## EXTRACT TO READ
# 60 millionth EF lens



## Flake (Feb 7, 2011)

Not that long ago since Canon announced the 50 millionth, in fact 10 million lenses in just 13 months, leading to comments that no wonder QC is suffering.

It's a huge amount of product and indicates the level of demand, I do wonder what the breakdown is though, especially with L lenses and EF-s versions. How many of these go into kits or bundles?

Anyone know the figures for competing companies?


----------



## neuroanatomist (Feb 7, 2011)

Flake said:


> It's a huge amount of product and indicates the level of demand, I do wonder what the breakdown is though, especially with L lenses and EF-s versions. How many of these go into kits or bundles?



I suspect that >75% of lenses that Canon sells are the kit lenses (excluding the 5DII 'kit lens'). A recent article suggested that 70-80% of Canon lenses are produced in Taiwan, meaning the cheaper EF-S lenses, the nifty-fifty, and the 75-300mm III.

## DATA ENTRIES

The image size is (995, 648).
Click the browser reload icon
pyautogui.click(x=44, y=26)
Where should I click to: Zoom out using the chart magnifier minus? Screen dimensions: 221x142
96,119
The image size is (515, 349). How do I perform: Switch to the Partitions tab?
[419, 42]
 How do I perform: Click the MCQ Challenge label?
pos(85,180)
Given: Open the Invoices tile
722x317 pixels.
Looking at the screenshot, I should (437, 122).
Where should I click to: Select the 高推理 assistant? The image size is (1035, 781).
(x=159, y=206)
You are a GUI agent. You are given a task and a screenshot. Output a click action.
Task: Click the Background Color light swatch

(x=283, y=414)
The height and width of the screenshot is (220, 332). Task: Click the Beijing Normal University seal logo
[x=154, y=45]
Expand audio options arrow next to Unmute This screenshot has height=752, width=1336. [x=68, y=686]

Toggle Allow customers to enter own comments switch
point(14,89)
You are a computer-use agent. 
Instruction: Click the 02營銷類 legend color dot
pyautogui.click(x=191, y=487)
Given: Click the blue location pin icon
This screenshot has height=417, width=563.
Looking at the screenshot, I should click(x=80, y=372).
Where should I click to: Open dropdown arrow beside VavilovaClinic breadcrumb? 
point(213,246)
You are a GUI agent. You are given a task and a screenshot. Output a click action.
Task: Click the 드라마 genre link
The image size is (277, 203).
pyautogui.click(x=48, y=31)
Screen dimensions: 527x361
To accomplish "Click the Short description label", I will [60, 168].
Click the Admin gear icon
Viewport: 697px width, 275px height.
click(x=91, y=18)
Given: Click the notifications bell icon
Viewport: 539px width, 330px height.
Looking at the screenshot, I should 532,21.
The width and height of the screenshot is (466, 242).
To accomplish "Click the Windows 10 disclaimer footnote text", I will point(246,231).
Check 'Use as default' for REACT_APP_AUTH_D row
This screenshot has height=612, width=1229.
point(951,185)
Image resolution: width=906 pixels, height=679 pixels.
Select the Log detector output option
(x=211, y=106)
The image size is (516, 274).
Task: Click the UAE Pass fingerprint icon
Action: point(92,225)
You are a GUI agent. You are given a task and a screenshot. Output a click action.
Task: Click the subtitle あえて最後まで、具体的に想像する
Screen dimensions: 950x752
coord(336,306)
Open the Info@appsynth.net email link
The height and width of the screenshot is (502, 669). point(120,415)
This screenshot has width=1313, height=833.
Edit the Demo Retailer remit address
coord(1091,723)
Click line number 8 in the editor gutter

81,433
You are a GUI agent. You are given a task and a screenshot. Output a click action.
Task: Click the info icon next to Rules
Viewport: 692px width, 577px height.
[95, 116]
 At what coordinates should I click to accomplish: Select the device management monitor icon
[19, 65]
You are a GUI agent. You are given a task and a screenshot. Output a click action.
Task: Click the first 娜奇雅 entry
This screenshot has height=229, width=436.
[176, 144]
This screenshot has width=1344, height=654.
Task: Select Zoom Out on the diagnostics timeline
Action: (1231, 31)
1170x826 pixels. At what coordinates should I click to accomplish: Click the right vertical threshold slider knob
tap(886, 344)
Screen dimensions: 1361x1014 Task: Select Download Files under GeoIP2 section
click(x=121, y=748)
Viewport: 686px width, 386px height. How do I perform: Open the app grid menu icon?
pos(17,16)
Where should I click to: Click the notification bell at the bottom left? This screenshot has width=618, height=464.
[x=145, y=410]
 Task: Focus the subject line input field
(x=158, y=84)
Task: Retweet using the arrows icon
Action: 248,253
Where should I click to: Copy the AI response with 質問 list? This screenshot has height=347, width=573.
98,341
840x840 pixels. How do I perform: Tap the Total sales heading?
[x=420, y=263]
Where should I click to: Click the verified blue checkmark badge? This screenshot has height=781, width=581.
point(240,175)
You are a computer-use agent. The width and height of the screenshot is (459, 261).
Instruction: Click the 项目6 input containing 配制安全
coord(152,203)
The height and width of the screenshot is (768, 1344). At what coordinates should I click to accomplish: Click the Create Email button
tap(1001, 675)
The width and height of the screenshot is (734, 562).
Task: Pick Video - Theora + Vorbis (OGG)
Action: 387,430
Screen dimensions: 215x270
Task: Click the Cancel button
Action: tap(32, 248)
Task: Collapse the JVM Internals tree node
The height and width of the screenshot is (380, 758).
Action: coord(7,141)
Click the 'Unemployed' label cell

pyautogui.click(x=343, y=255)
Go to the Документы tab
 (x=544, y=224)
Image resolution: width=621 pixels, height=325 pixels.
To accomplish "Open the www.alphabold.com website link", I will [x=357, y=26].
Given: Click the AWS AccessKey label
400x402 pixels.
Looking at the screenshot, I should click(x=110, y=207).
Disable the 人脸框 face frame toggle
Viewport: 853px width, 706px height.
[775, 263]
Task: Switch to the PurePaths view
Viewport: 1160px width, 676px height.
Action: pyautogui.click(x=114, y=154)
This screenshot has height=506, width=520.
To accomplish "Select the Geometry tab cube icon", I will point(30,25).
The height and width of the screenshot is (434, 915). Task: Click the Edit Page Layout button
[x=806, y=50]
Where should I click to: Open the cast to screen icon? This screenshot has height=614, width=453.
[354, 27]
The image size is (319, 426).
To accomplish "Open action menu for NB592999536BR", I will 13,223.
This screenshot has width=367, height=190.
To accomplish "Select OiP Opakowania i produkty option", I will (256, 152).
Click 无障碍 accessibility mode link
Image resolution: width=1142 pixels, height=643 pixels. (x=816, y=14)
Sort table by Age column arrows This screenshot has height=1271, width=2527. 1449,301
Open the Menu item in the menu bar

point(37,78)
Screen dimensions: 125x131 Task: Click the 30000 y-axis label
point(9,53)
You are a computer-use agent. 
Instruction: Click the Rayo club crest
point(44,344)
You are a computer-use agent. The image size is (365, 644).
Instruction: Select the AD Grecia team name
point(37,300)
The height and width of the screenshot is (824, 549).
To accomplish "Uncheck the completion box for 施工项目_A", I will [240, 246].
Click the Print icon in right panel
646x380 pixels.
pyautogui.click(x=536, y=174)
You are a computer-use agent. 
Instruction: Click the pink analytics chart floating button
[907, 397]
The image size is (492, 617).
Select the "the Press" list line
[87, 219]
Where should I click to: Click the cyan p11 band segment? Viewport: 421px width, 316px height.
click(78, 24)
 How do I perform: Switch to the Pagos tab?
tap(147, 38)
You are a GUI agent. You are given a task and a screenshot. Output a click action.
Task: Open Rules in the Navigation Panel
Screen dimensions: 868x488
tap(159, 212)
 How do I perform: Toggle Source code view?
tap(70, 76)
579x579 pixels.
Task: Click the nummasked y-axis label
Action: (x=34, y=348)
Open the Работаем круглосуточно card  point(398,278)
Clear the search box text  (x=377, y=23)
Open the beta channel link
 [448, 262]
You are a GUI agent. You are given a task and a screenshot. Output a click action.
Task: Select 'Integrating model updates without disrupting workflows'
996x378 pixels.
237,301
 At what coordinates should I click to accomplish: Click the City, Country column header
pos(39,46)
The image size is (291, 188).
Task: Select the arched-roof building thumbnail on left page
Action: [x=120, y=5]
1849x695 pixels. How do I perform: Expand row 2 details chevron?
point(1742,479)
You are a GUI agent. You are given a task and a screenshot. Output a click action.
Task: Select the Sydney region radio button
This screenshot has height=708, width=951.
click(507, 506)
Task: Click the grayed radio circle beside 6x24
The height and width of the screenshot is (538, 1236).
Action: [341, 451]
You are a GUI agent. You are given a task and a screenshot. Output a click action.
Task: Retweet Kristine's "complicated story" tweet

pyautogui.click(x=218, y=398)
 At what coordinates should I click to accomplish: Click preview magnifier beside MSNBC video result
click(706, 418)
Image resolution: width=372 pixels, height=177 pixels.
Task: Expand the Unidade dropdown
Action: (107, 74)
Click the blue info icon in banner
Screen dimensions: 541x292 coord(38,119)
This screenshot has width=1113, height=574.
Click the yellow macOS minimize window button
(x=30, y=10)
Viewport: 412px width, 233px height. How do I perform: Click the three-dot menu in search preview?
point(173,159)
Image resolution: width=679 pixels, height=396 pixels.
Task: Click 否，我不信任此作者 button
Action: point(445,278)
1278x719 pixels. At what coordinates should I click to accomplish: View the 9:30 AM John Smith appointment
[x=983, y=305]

## DIRECTIONS
- A) In the forum thread on Canon's 60 millionth EF lens, how long did it take Canon to go from 50 million to 60 million lenses?
- B) Quote the thread on Canon's 60 millionth EF lens word for word, starting with "# 60 millionth" and going on through "QC is suffering.".
- C) Carry on the forum thread about Canon's 60 millionth EF lens from the point where it stops.

## RESPONSES IN ORDER
- A) 13 months.

- B)
# 60 millionth EF lens



## Flake (Feb 7, 2011)

Not that long ago since Canon announced the 50 millionth, in fact 10 million lenses in just 13 months, leading to comments that no wonder QC is suffering.

- C)
----------



## JLN (Feb 11, 2011)

IIRC my old nifty fifty was made in malaysia, rather than taiwan.
Though i've also seen some that are made in japan


----------



## match14 (Mar 1, 2011)

When you consider that the EF mount was only launched in 1987 then 60 million lenses is a lot in that space of time.

Nikon passed the 50 million mark for F-mount lenses last year but the F-mount has been around since before 1987, not sure when.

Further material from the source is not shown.